PROVIDED TEXT:
Tourists watch an immersive light show at Beijing's Drum Tower on Jan 1. (Photo by Chen Xiaogen/for China Daily)
More measures to better facilitate payments and enhance cultural experiences are suggested to attract foreign tourists to Beijing as the city plans to deepen construction of an international consumption center, deputies and political advisers said.
Inbound tourists often face challenges using the internet, making payments and negotiating traffic while traveling in China, said Miao Lu, secretary-general of the Center for China and Globalization, during the ongoing legislative and political advisory sessions of the city. Miao is also a member of the 14th Beijing Municipal Committee of the Chinese People's Political Consultative Conference.
For example, some hotels in the city still lack the capability to accommodate foreigners. Though Alipay and WeChat Pay are widely used by Chinese citizens, foreigners remain wary of these over privacy concerns. The payment limit of mobile payment tools also hampers purchase of high-value commodities, Miao said.
"As the capital city and the country's political and cultural center, Beijing has rich tourism resources. However, inbound tourism in Beijing is still much lower than pre-COVID-19 levels, and needs to recover and develop," she said.
Miao suggested that the city provides cheaper internet services, installs more POS machines in major merchant outlets, and builds payment service desks at airports and railway stations for currency exchanges, mobile payment app downloads and usage guidance.
Beijing plans to deepen construction of an international consumption center, and to give full play to the fundamental role of consumption in economic development, according to a draft plan for the city's economic and social development in 2024.

LIST OF TASKS:
**a.** Reproduce the passage of the article on foreign tourism in Beijing starting at "More measures to" and ending at "Political Consultative Conference.".
**b.** Carry on the article about attracting foreign tourists to Beijing from the point at which it ends.

RECORD EXCERPTS:
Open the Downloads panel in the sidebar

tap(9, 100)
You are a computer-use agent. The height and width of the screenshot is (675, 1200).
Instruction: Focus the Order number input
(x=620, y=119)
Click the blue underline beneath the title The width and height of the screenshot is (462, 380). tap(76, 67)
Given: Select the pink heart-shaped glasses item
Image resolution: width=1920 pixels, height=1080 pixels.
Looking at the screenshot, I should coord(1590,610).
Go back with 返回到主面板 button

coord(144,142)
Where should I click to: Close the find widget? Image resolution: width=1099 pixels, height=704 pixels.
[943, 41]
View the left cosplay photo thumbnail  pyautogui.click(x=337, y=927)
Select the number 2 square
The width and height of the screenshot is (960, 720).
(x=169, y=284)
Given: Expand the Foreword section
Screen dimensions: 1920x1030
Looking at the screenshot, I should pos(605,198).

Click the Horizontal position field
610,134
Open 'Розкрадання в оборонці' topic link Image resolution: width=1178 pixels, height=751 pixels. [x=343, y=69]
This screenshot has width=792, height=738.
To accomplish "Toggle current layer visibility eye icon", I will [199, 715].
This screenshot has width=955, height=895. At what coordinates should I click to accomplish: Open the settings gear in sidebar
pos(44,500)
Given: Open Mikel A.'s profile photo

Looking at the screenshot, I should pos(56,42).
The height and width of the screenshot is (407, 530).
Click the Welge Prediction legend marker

ANSWERS TO THIS EXERCISE:
**a.**
More measures to better facilitate payments and enhance cultural experiences are suggested to attract foreign tourists to Beijing as the city plans to deepen construction of an international consumption center, deputies and political advisers said.
Inbound tourists often face challenges using the internet, making payments and negotiating traffic while traveling in China, said Miao Lu, secretary-general of the Center for China and Globalization, during the ongoing legislative and political advisory sessions of the city. Miao is also a member of the 14th Beijing Municipal Committee of the Chinese People's Political Consultative Conference.

**b.**
The city will also improve its international consumption service capacity, enhance overseas marketing, make mobile payment more convenient for foreign tourists and add self-service equipment at departure tax refund ports, according to the plan.
Zhai Yanwei, deputy general manager of Beijing Badaling Culture and Tourism Group and a deputy to the second session of the 16th Beijing Municipal People's Congress, said the city can attract foreign tourists by providing immersive cultural experiences.
"Beijing is an ancient city with a vast cultural heritage. Traditional Chinese culture should be further explored and converted into something that tourists can touch and see, so that foreigners can feel the charm of the city," she said.
In October, the Badaling Great Wall launched a customized product called "One Person's Great Wall" to attract foreign tourists.
It allows a small group of travelers to tour an expanded section of the Great Wall. Tourists can climb the ancient structure, take cable cars, have their photos taken by professional photographers and finally get a certificate at the end of the trip.
"It will not be crowded so they can take it slow. Our guides can provide rich knowledge about the wall's culture and history in various languages," Zhai said, adding that 10 of the 36 merchants in the vicinity can accept foreign bank cards, and 20 have POS machines.
Bai Fan, chairman of Beijing Tourism Group and a deputy to the Beijing Municipal People's Congress, said more preferential policies can be expected in the future to boost inbound tourism.
The company will develop culture-themed tourism and intangible cultural heritage-themed tourism, as well as personalized services for foreign tourists in Beijing.
Luigi Gambardella, president of ChinaEU, an international association promoting digital and high-tech cooperation between Europe and China, is a frequent visitor to China. He said making payments is a common challenge faced by foreigners.
"Foreigners who don't possess a Chinese bank card — which is not easy to apply for — are left with no choice but to use international credit cards in China, where they were accepted. Before COVID, every time I was in China, I had to carry cash around for paying for services such as taking a taxi."
He began to use mobile payment in China after Visa and Mastercard cardholders were allowed to link their cards with WeChat Pay last year.
"The shift … is a significant step forward. It greatly enhances the experience of foreign visitors and residents in China, making daily transactions seamless and integrated," he said.